[[ INPUT DATA, beginning ]]

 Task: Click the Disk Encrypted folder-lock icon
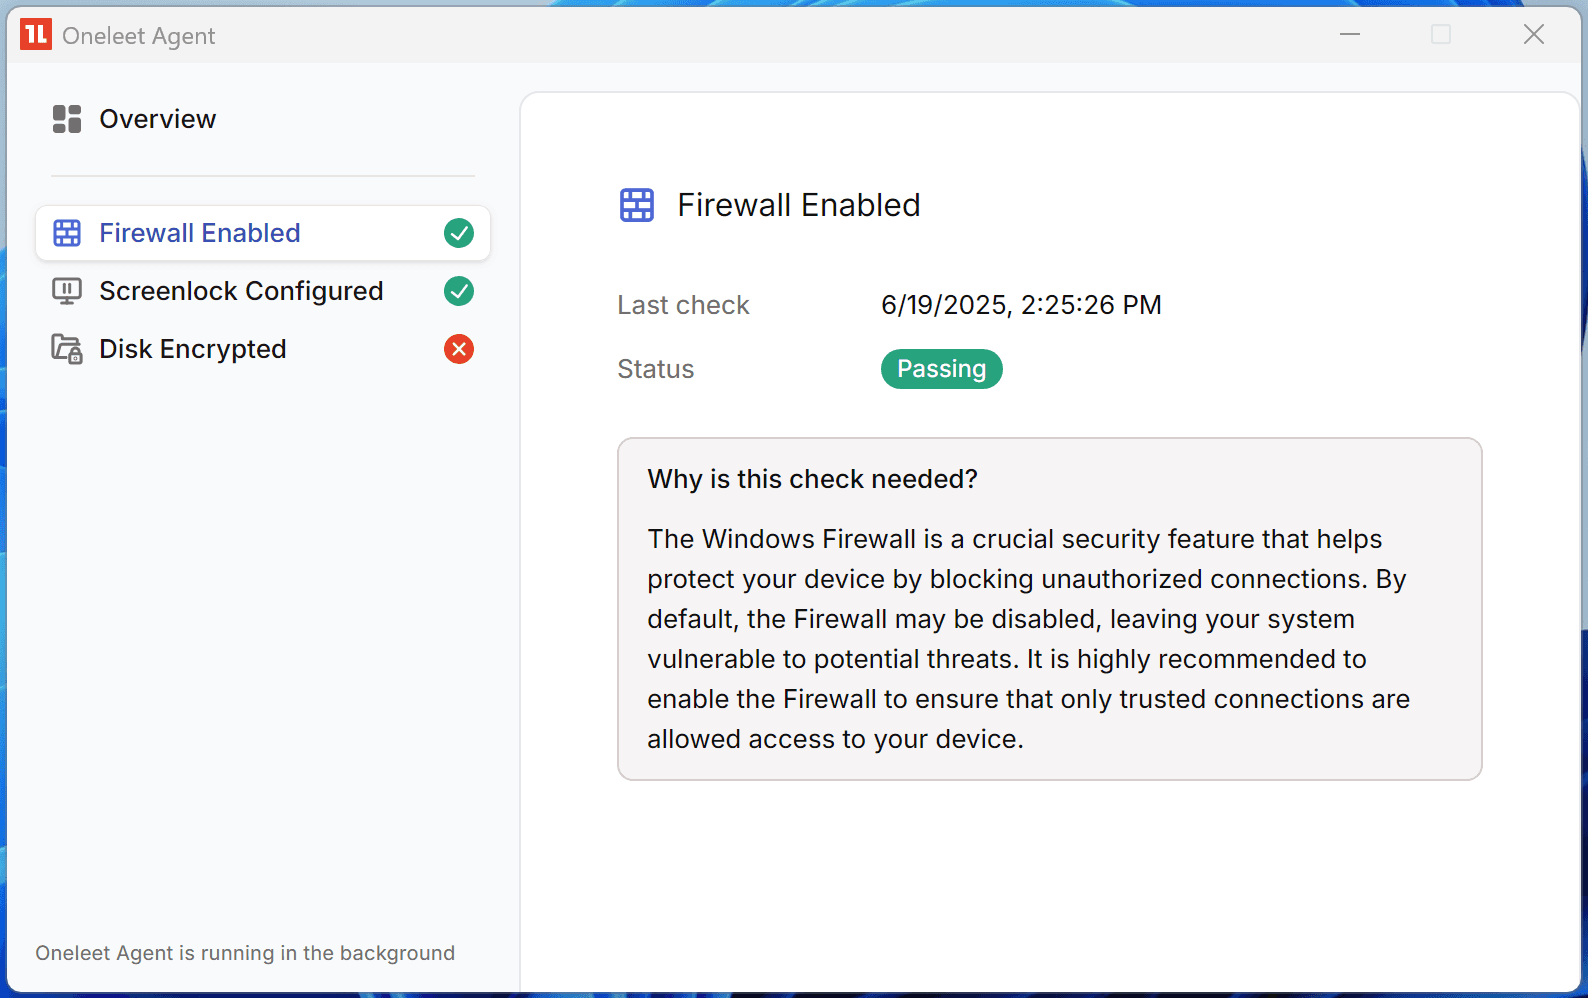coord(67,349)

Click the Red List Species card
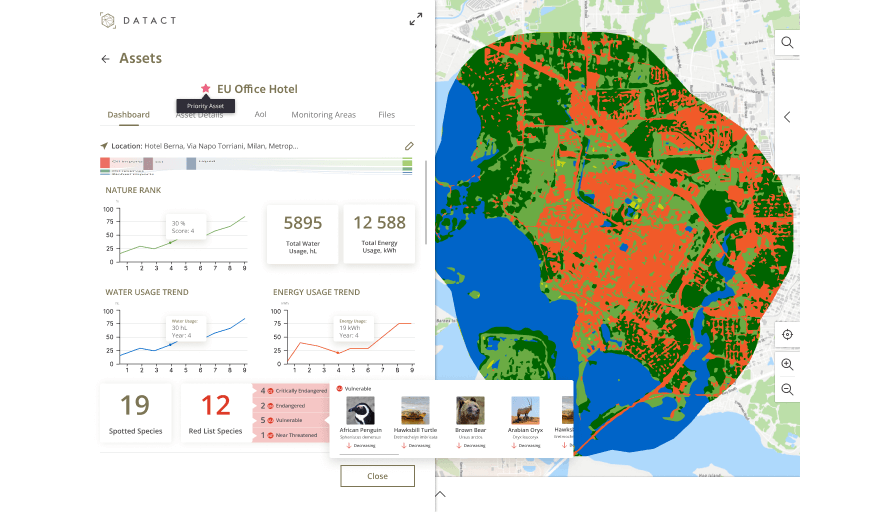(x=215, y=412)
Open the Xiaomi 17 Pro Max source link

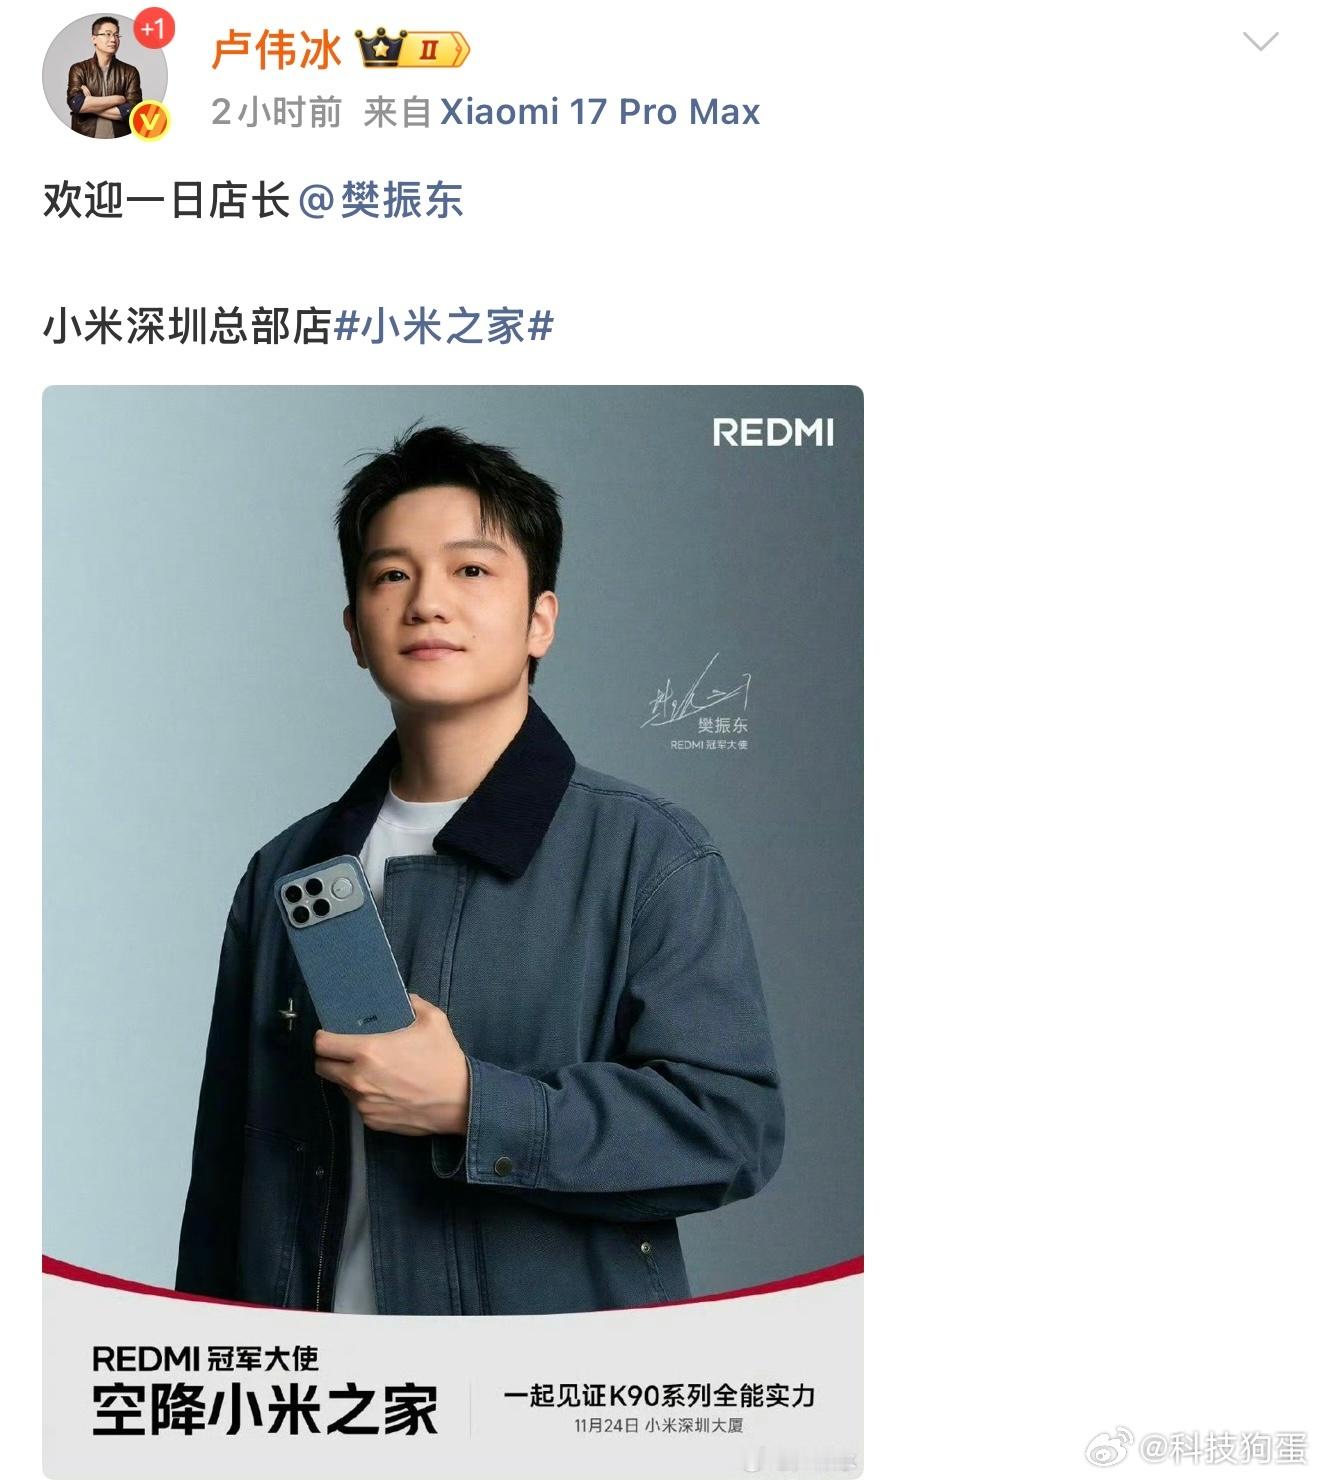600,112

[[ INPUT DATA, end ]]

*THE PROBLEM:* Pictures aside, restate the entries word for word.

*RESPONSE FOR THIS EXERCISE:*
 Task: Click the Disk Encrypted folder-lock icon
coord(67,349)

Click the Red List Species card
(x=215, y=412)
Open the Xiaomi 17 Pro Max source link

600,112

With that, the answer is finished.